WRITTEN TASK: Rewrite the lines of every record below, swapping each "icon" for "symbol" and leaving everything else as it is. Leave the pictures out of your answer.

..............................

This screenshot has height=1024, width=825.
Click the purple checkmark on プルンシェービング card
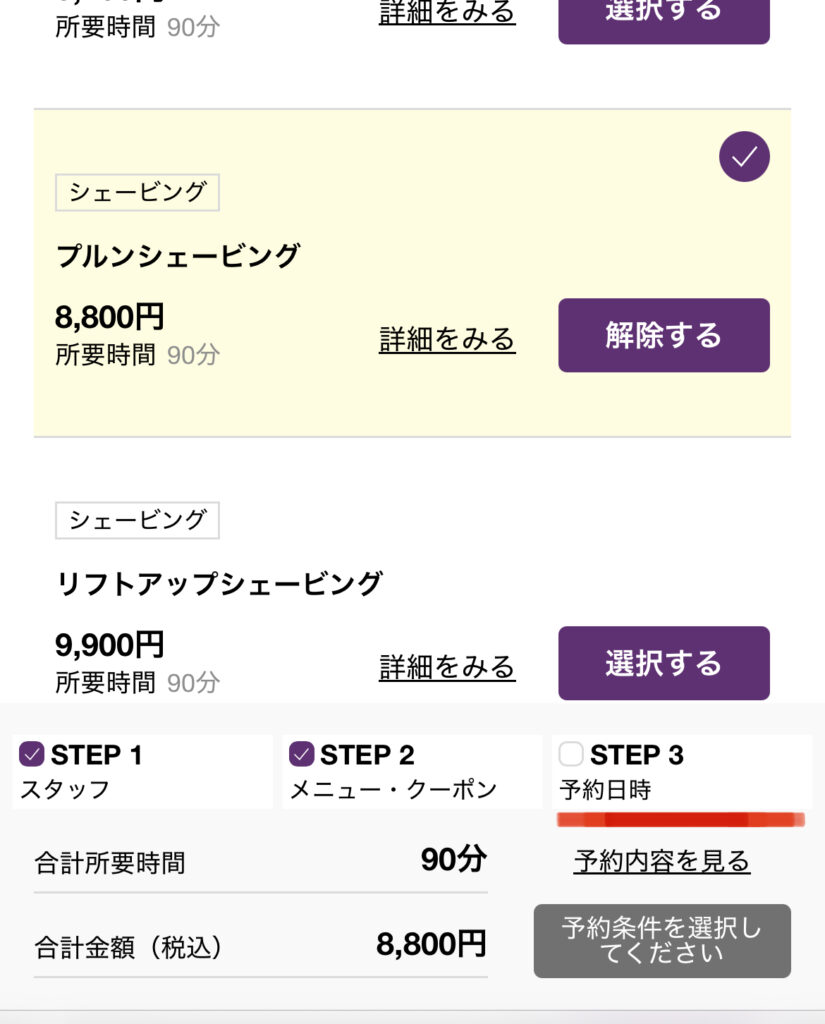click(744, 157)
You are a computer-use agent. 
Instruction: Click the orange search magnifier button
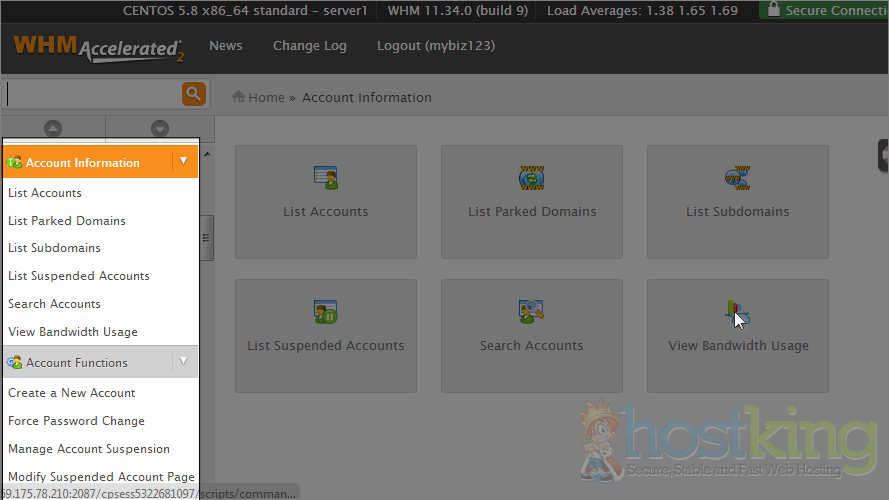tap(193, 94)
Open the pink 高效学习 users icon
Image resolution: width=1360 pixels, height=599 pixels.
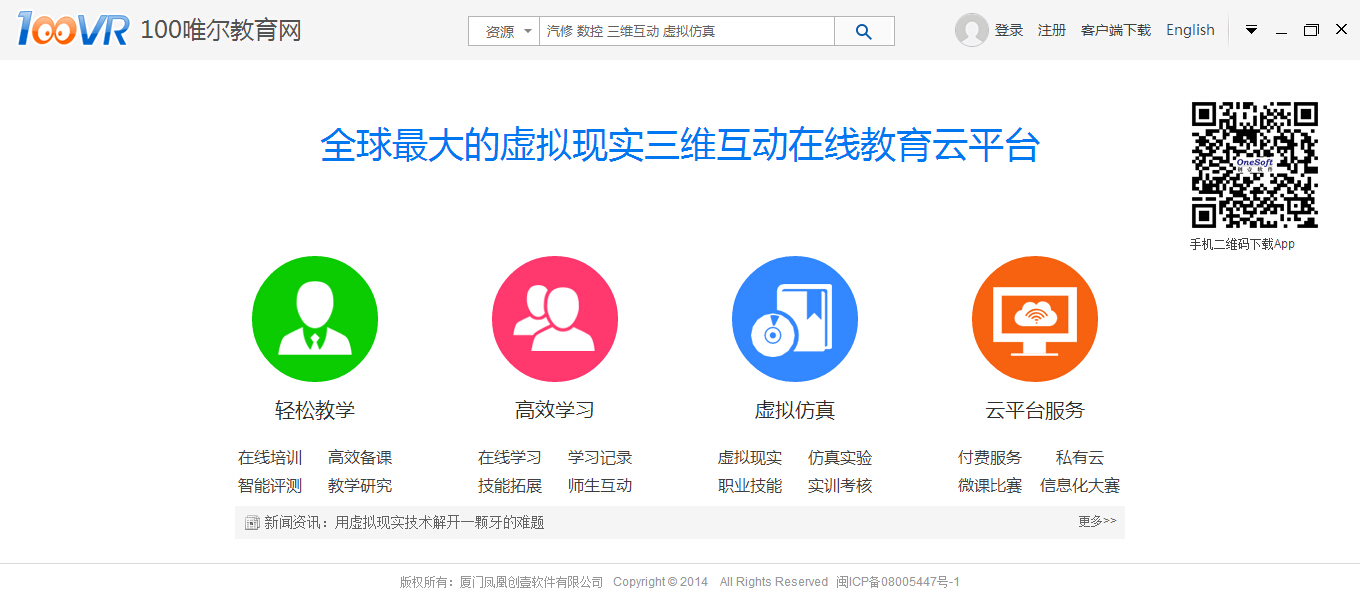point(555,319)
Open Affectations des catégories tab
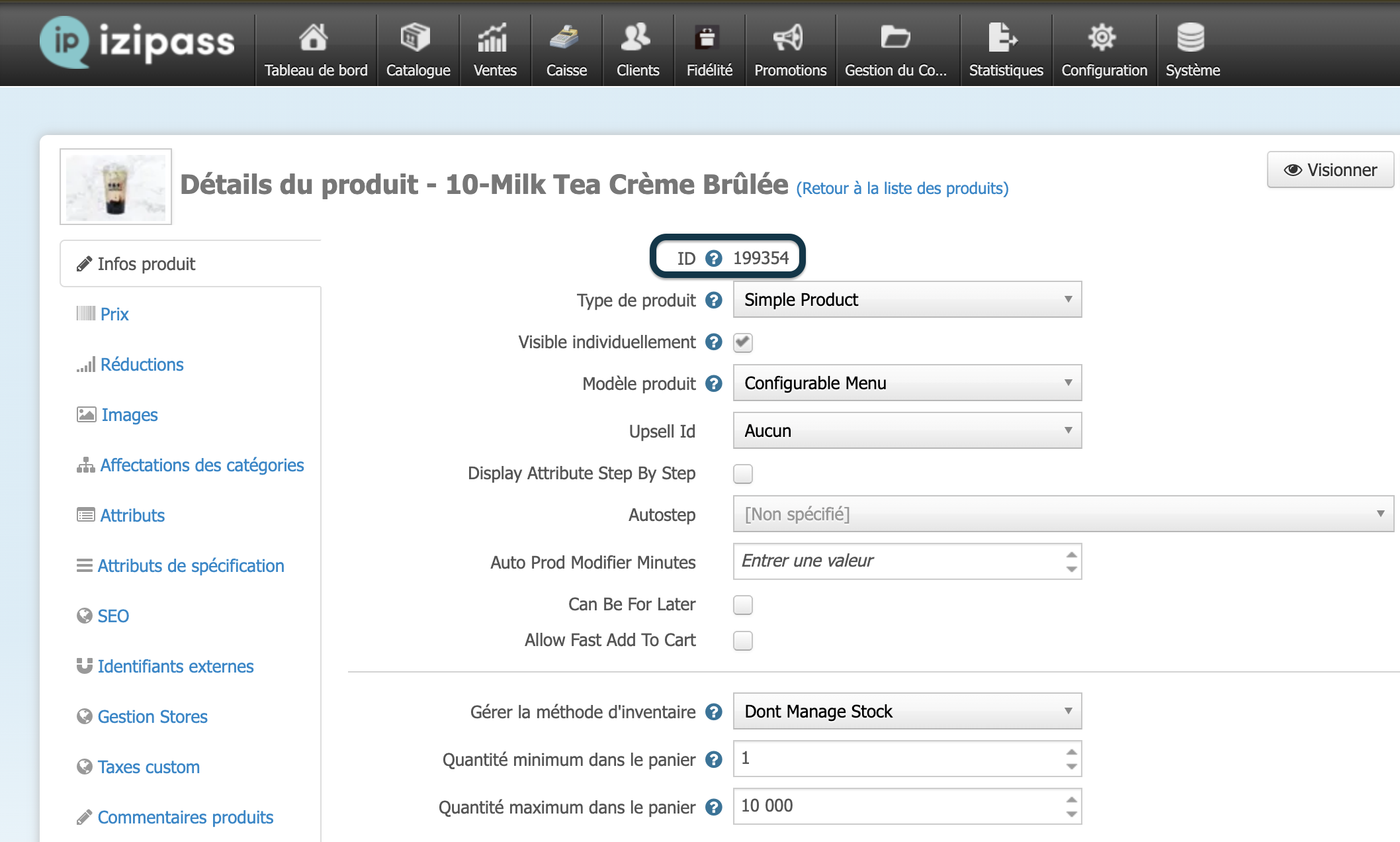Viewport: 1400px width, 842px height. (x=202, y=465)
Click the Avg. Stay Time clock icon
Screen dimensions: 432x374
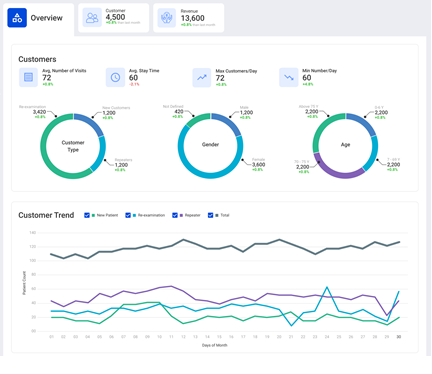tap(115, 77)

..............................

THE REPLY:
This screenshot has height=1024, width=825.
Click the purple checkmark on プルンシェービング card
click(744, 157)
You are a computer-use agent. 
Instruction: Click the orange search magnifier button
tap(193, 94)
Open the pink 高效学习 users symbol
Image resolution: width=1360 pixels, height=599 pixels.
point(555,319)
Open Affectations des catégories tab
Viewport: 1400px width, 842px height. (x=202, y=465)
Click the Avg. Stay Time clock symbol
Screen dimensions: 432x374
tap(115, 77)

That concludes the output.